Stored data
--
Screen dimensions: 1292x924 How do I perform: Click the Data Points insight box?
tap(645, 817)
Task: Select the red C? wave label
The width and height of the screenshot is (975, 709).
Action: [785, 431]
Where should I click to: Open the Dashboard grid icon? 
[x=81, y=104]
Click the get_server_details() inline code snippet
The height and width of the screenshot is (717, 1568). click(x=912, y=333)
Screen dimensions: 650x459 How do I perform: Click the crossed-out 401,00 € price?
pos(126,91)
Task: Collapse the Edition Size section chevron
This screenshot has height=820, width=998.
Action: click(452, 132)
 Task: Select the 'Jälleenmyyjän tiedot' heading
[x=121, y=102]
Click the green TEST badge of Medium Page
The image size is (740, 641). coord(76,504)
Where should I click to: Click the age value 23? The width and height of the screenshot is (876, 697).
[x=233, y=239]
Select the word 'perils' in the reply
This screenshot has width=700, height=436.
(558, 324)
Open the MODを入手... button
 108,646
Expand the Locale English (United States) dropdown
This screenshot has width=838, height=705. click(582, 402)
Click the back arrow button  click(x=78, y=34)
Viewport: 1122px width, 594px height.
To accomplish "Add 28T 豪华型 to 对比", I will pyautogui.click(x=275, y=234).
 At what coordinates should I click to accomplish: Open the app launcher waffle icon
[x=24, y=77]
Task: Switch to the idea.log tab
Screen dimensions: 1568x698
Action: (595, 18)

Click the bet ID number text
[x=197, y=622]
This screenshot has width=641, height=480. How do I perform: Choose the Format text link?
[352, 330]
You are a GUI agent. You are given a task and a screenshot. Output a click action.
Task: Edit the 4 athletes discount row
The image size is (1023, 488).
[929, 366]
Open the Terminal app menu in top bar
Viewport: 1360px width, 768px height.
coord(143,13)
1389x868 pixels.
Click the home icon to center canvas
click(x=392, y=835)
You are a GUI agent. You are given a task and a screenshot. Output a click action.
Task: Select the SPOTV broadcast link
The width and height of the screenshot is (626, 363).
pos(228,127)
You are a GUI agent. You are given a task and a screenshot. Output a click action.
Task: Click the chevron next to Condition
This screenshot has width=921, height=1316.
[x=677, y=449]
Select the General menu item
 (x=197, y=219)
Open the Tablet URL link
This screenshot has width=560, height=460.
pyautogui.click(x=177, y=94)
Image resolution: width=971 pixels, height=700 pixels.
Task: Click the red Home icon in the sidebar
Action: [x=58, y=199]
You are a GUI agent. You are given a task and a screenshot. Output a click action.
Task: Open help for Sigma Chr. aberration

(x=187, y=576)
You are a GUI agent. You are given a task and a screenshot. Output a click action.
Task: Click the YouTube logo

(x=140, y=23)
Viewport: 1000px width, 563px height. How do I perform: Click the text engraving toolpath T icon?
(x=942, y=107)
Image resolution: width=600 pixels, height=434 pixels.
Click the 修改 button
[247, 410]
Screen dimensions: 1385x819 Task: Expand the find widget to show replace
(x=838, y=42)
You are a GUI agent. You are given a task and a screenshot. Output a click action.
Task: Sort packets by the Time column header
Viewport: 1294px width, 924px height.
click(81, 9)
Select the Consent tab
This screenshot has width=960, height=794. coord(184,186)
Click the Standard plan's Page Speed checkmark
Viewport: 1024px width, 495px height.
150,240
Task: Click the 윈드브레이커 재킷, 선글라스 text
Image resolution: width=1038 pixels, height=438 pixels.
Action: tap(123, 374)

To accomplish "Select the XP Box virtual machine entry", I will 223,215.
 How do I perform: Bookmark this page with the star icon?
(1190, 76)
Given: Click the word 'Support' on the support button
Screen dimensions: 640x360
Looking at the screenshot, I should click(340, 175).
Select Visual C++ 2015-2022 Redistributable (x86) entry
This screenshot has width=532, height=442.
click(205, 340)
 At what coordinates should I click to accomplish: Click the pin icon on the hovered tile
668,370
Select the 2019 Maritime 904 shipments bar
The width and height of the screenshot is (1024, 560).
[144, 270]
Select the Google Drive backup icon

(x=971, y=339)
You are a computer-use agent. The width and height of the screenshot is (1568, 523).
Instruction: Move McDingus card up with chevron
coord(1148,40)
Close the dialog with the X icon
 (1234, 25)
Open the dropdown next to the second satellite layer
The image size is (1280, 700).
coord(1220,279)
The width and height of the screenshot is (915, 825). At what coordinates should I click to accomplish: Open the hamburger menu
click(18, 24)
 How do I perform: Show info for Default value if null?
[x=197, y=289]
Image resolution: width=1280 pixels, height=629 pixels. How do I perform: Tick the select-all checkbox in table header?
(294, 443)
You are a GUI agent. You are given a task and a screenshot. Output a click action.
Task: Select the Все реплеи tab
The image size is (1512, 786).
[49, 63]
--
What to do >> Starting at the line that has "The image size is (1023, 488)." and ending at the line that has "Given: Click the", please write out the lines above exactly, leaving out all others.

Exercise output >>
The image size is (1023, 488).
[929, 366]
Open the Terminal app menu in top bar
Viewport: 1360px width, 768px height.
coord(143,13)
1389x868 pixels.
Click the home icon to center canvas
click(x=392, y=835)
You are a GUI agent. You are given a task and a screenshot. Output a click action.
Task: Select the SPOTV broadcast link
The width and height of the screenshot is (626, 363).
pos(228,127)
You are a GUI agent. You are given a task and a screenshot. Output a click action.
Task: Click the chevron next to Condition
This screenshot has width=921, height=1316.
[x=677, y=449]
Select the General menu item
 (x=197, y=219)
Open the Tablet URL link
This screenshot has width=560, height=460.
pyautogui.click(x=177, y=94)
Image resolution: width=971 pixels, height=700 pixels.
Task: Click the red Home icon in the sidebar
Action: [x=58, y=199]
You are a GUI agent. You are given a task and a screenshot. Output a click action.
Task: Open help for Sigma Chr. aberration

(x=187, y=576)
You are a GUI agent. You are given a task and a screenshot. Output a click action.
Task: Click the YouTube logo

(x=140, y=23)
Viewport: 1000px width, 563px height. How do I perform: Click the text engraving toolpath T icon?
(x=942, y=107)
Image resolution: width=600 pixels, height=434 pixels.
Click the 修改 button
[247, 410]
Screen dimensions: 1385x819 Task: Expand the find widget to show replace
(x=838, y=42)
You are a GUI agent. You are given a task and a screenshot. Output a click action.
Task: Sort packets by the Time column header
Viewport: 1294px width, 924px height.
click(81, 9)
Select the Consent tab
This screenshot has width=960, height=794. coord(184,186)
Click the Standard plan's Page Speed checkmark
Viewport: 1024px width, 495px height.
150,240
Task: Click the 윈드브레이커 재킷, 선글라스 text
Image resolution: width=1038 pixels, height=438 pixels.
Action: tap(123, 374)

To accomplish "Select the XP Box virtual machine entry", I will 223,215.
 How do I perform: Bookmark this page with the star icon?
(1190, 76)
Given: Click the word 'Support' on the support button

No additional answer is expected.